------ Selected excerpt
I went through a heavily contested divorce that was final in late 2006.  We agreed on a Shared Custody arrangement---after the mediator told my ex that the judge would favor this at the time.  The parenting schedule reflected that out of 2 weeks--she would have them 8 days and me 6.  I am Active Duty military and travel frequently and we agreed that I would have the opportunity to makeup any time I couldn't take with them.  I dearly love my kids---and spent as much time with them as I could.  There was never a shared custody expense plan enacted---and for the first couple of years---we agreed and split costs of sports and other additional expenses except medical which was an 80/20 split.

My ex has never worked.  She refuses to get a job even after the judge requested her to do so.  Her attorney says she is under educated---I have documents showing I paid (when we were married) for her to attend 3 different colleges and she quit each one of them. 

Fast forward 3 years---we are both remarried.  Ex wife totally jealous and the fact that my kids absolutely adored their new step mother.  She slowly turned the kids against my whole family.  They even sent to court and told the judge they didn't want anything to do with me and the judge ordered a no contact order??  These are my kids that I was so close to them---and did most of the parenting in their younger years.  I spent over 35k in attorney's fees from the "prominent" St. Louis based firm that caters to Dads??  I cannot even call my kids---email--nothing.  The only thing I can do is go to public events.  Even though I still have joint custody---I have zero say in any decisions on school, home or other events.  I have to try to call the school to find out events as the only communications I get from my ex are texts when she wants money.
------------
------ Information supplied
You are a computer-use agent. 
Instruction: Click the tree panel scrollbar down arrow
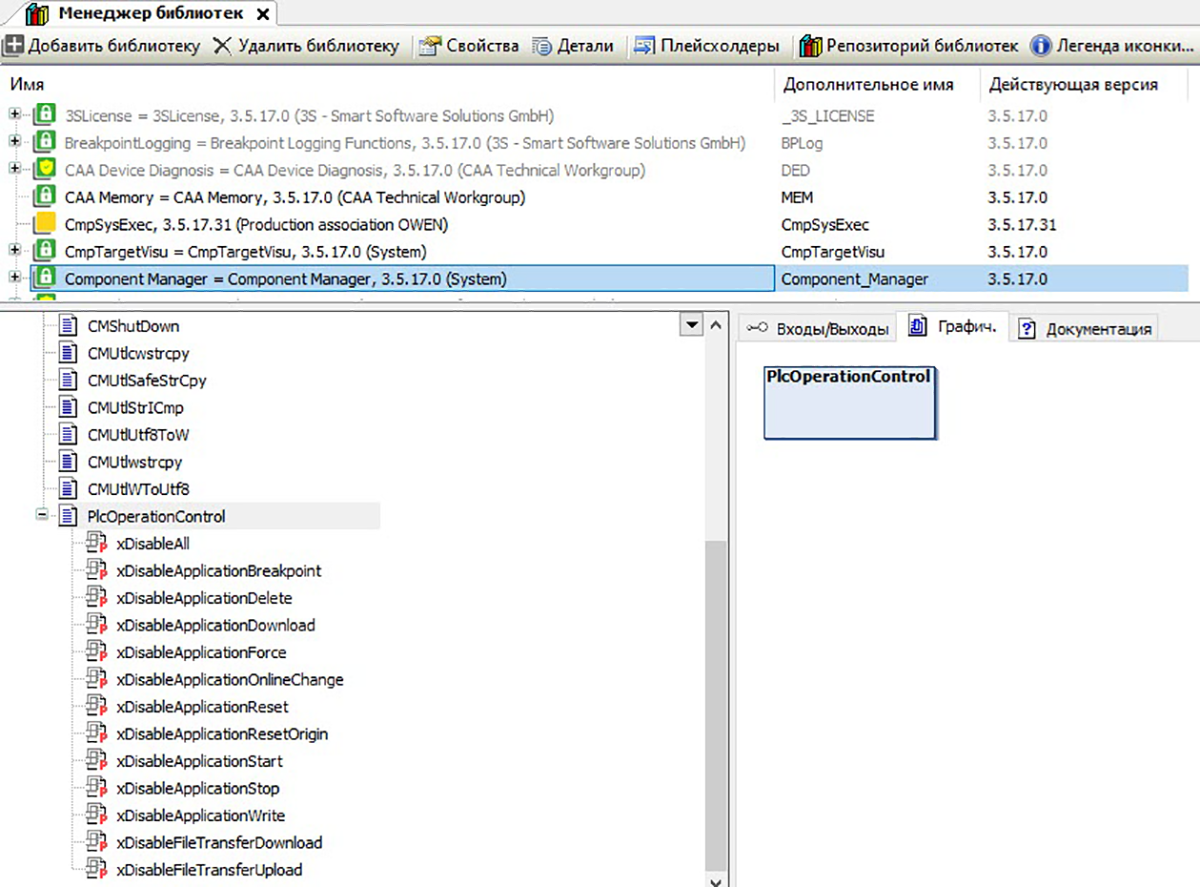[x=714, y=879]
------------
→ **Explore the material**:
[1] Under the parenting schedule in the divorce account, how were the days split in each two-week period?
[2] Write the next part of the divorce account, picking up after its final sentence.
The material is unrelated to the divorce account.

→ **Answers for the exercise**:
[1] The ex-wife had the kids 8 days and the writer had them 6.

[2]
She continually tries to find ways to spend my money.  I've paid for complete orthodontics for all 3 kids---even when they were all 3 considered optional by the orthodonist (paying 80%).  I carry the insurance as well.  Everytime we go to court---since she doesn't work---I end up paying her attorney's fees.  The system has me beat down to where I feel I cannot win---and it has been 2 years since I've had a conversation with my kids--they are totally out of my and my family's life.

My former Attorney told me there is KS Case Law back in time where the courts can end child support obligations when a parent has been cut-off from their kids.  My ex was told she had the responsibility to work towards reuniting my kids with me--where she totally went the opposition direction---hiding under a crackpot therapist's (who is a friend of hers) suggestions.

I want to know what my chances are in getting CS obligations stopped---or at least reduced.  My fear is---since she is not working and only has income imputed for minimum wage---the judge will look at the situation knowing the kids need support from somewhere---and it can only come from me.  Thoughts on this??  Our KS courts have been so upset from events that happened in the 50's and 60's---that the parent who works hard to provide for their family---is totally discriminated against and can put them into bankruptcy and poverty levels.  And if they decide to get a 2nd job to assist---most if not all of that money can end up going towards increased CS.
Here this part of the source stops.